GROBID splits sentences, puts second half in a figure description #1160

Open
mariadelmarq opened this issue Aug 29, 2024 · 6 comments
Open
Labels
error cases Some error/test case for future improvements

Comments

@mariadelmarq
Copy link

Potential error case, not sure if open access (i.e., can be used for training). For the PDF file from: https://link.springer.com/article/10.1007/s12144-016-9469-4.

The PDF looks like this:
image

Whereas GROBID appears to split the text inside this section:
image

and arbitrarily puts the second half into a figure description:
image

@lfoppiano lfoppiano added the error cases Some error/test case for future improvements label Sep 1, 2024
@lfoppiano
Copy link
Collaborator

Hi @mariadelmarq, and thanks again for reporting the issue. This is a recurring issue in the fulltext, and likely going to be solved by #963.

@mariadelmarq
Copy link
Author

Thanks heaps, @lfoppiano! Do you have a rough timeline for the next release? No pressure at all, of course, it's just a great package and I would like to know whether a new iteration will be out before the end of the project I'm working on, later this year. Thanks again for all your work on this!

@lfoppiano
Copy link
Collaborator

Hi @mariadelmarq we are currently working on releasing version 0.8.1 (#1123), we've been facing an issue with the JVM that requires to process large amount of PDF documents and this is taking more time. For the change I mentioned, is going to be next year.

@vegarab
Copy link

vegarab commented Sep 2, 2024

Hi, @mariadelmarq, @lfoppiano I've been facing similar issues this past week and was about to enquire myself.

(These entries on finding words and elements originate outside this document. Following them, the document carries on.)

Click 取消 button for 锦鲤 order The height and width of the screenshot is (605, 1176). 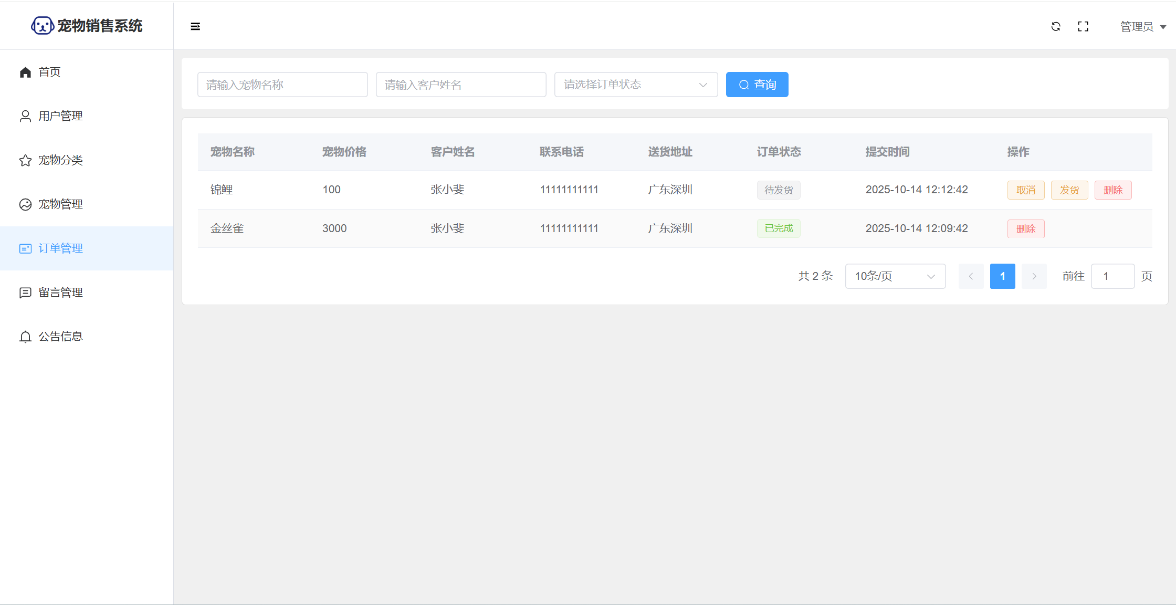tap(1025, 190)
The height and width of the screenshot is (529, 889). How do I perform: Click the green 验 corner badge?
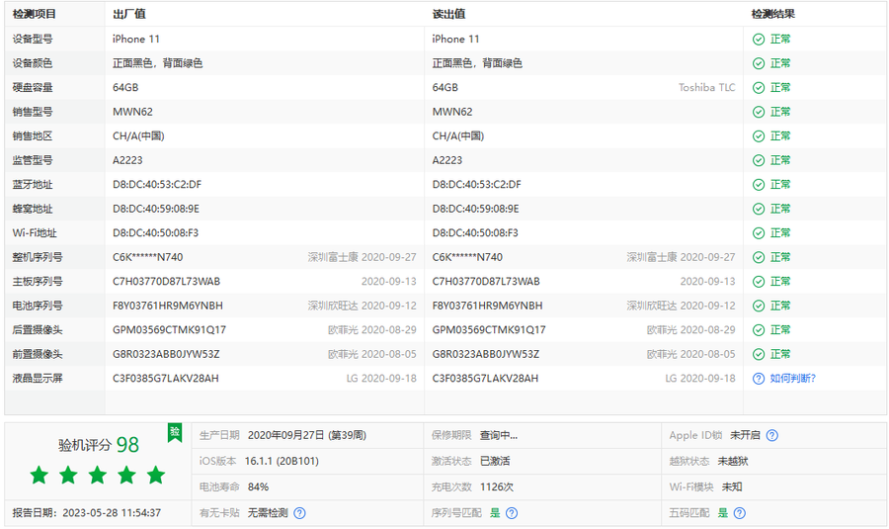tap(175, 431)
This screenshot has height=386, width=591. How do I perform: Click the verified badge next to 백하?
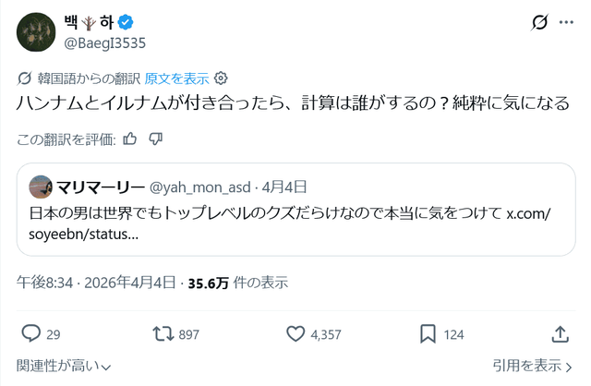(x=128, y=22)
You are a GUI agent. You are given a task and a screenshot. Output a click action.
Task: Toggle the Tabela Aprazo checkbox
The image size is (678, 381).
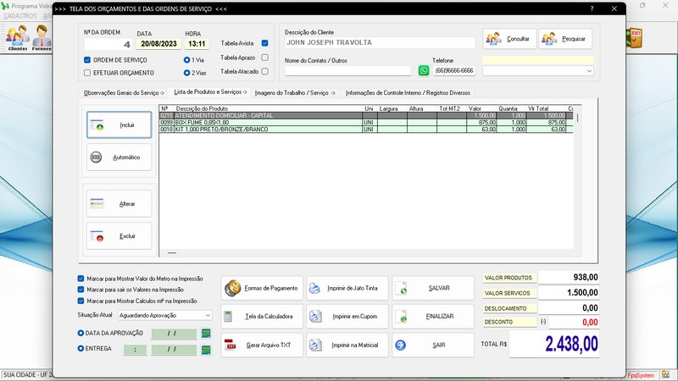pos(265,58)
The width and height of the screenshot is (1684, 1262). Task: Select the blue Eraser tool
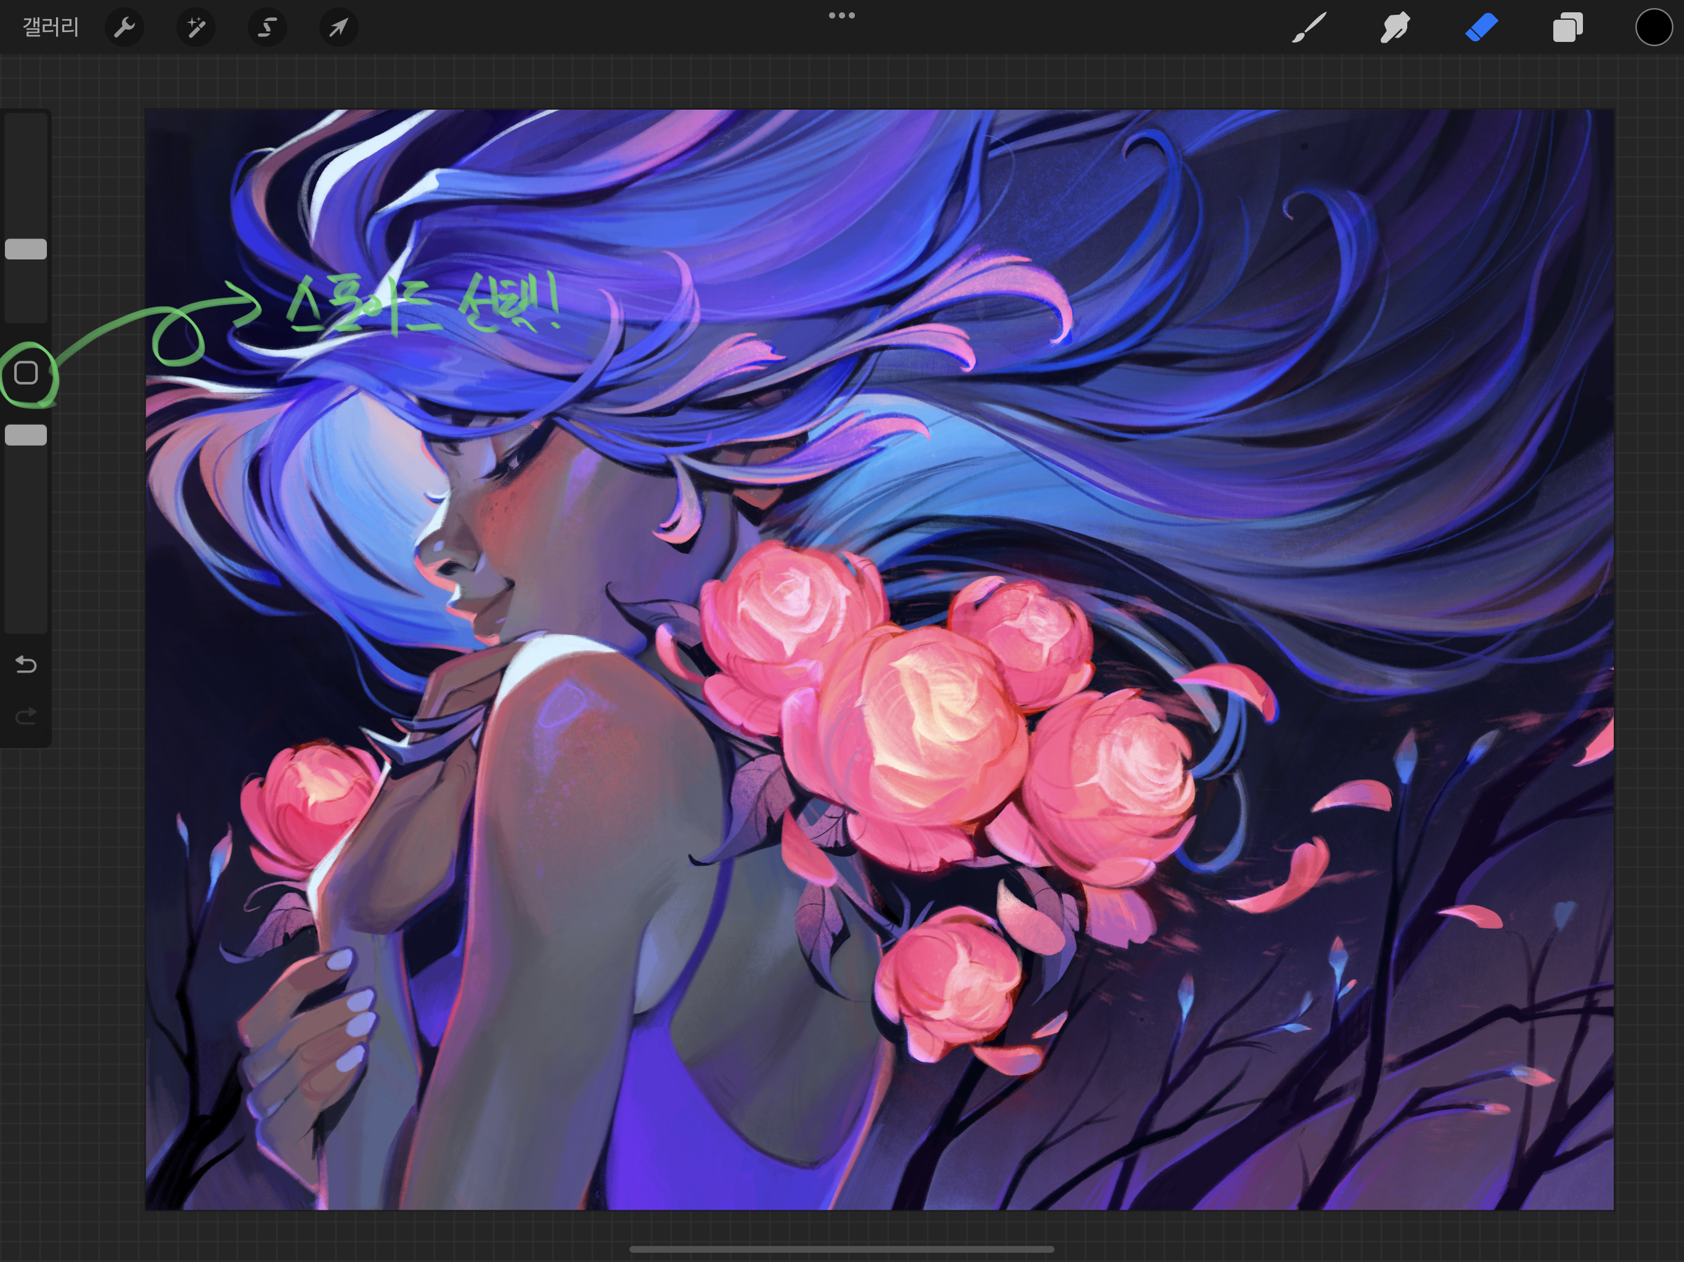tap(1481, 28)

Experiencing very simple and plain PDFs (Clean front page, pages are typically just a subheader + paragraph, clear bibliography with standard format) being parsed incorrectly. Mostly text disappears into figure descriptions, where sentences are split in the middle.
The same happens with sentences into tables and full paragraphs being pulled into bibliography elements.

I mostly experience this with non-English PDFs, typically German.

For the change I mentioned, is going to be next year.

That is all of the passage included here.